(What to produce):
Start at the line with "La llibreria (643, 145)" in the records below, stop at the line with "Showalter, Elaine (410, 632)", and return every line in that span exactly, the two end lines included.

*** Extracted data Section Begins ***

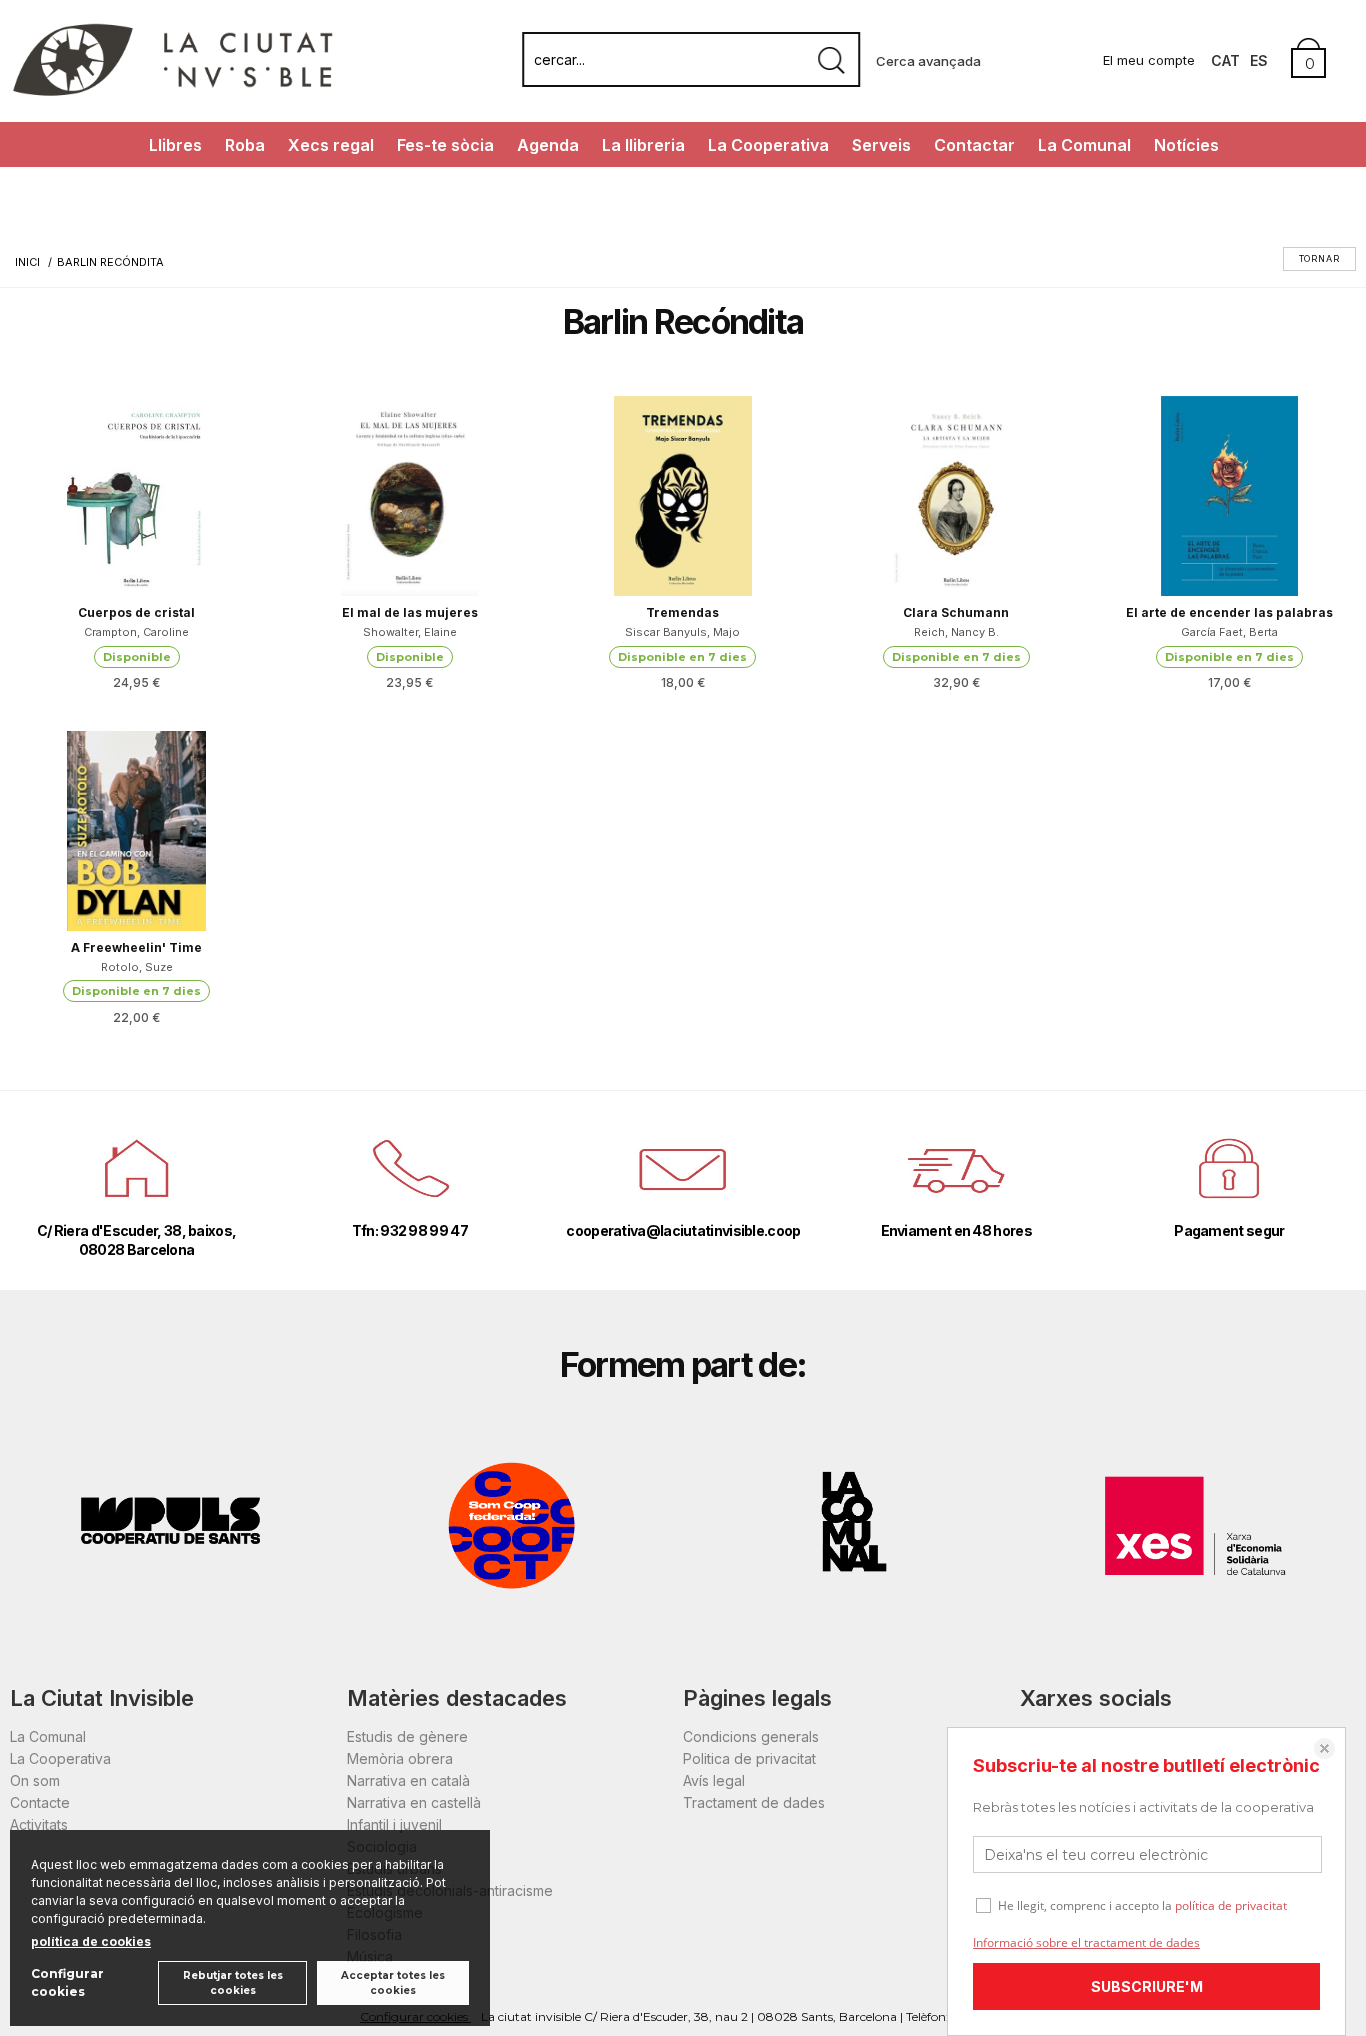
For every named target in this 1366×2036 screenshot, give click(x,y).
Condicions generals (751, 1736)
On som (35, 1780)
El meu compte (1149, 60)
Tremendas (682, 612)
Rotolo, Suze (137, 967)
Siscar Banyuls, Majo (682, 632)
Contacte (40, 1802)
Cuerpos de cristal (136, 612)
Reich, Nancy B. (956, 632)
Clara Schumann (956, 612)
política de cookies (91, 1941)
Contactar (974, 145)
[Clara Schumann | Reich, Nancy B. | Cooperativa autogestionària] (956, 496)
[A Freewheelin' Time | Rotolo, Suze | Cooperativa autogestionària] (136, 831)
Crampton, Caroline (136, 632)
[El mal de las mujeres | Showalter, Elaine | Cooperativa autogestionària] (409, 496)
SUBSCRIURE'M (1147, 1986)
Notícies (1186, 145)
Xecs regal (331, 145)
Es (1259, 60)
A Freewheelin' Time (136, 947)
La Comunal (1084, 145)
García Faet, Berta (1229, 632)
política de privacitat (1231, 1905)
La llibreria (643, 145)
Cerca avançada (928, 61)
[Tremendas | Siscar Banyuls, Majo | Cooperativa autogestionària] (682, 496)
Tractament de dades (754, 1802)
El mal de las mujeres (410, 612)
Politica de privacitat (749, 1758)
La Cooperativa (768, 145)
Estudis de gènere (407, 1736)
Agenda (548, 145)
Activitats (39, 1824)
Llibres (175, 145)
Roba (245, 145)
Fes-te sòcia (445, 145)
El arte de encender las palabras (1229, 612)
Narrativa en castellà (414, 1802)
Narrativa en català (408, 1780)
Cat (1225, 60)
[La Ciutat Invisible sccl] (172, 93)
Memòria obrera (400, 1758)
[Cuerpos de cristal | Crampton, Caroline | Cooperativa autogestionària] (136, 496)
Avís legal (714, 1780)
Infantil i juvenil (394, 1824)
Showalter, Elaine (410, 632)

*** Extracted data Section Ends ***
*** Extracted data Section Begins ***

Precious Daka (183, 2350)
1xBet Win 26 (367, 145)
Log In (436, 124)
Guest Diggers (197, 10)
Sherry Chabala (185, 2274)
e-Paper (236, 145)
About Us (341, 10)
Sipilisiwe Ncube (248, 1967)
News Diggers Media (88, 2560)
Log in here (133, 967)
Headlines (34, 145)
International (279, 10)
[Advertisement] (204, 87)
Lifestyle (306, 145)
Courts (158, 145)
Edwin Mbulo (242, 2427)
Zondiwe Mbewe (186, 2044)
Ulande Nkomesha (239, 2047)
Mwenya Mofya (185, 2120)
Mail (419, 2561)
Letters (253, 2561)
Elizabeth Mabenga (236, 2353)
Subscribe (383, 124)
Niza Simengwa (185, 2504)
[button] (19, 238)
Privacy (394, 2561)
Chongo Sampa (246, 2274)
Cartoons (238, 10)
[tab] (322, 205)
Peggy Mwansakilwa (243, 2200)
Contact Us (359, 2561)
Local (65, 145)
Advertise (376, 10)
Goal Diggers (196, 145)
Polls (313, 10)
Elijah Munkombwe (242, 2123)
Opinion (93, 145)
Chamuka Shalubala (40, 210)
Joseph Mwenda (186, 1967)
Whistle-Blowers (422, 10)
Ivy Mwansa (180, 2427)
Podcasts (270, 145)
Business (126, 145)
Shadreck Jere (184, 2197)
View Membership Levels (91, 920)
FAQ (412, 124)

*** Extracted data Section Ends ***

(Result):
La llibreria (643, 145)
Cerca avançada (928, 61)
[Tremendas | Siscar Banyuls, Majo | Cooperativa autogestionària] (682, 496)
Tractament de dades (754, 1802)
El mal de las mujeres (410, 612)
Politica de privacitat (749, 1758)
La Cooperativa (768, 145)
Estudis de gènere (407, 1736)
Agenda (548, 145)
Activitats (39, 1824)
Llibres (175, 145)
Roba (245, 145)
Fes-te sòcia (445, 145)
El arte de encender las palabras (1229, 612)
Narrativa en castellà (414, 1802)
Narrativa en català (408, 1780)
Cat (1225, 60)
[La Ciutat Invisible sccl] (172, 93)
Memòria obrera (400, 1758)
[Cuerpos de cristal | Crampton, Caroline | Cooperativa autogestionària] (136, 496)
Avís legal (714, 1780)
Infantil i juvenil (394, 1824)
Showalter, Elaine (410, 632)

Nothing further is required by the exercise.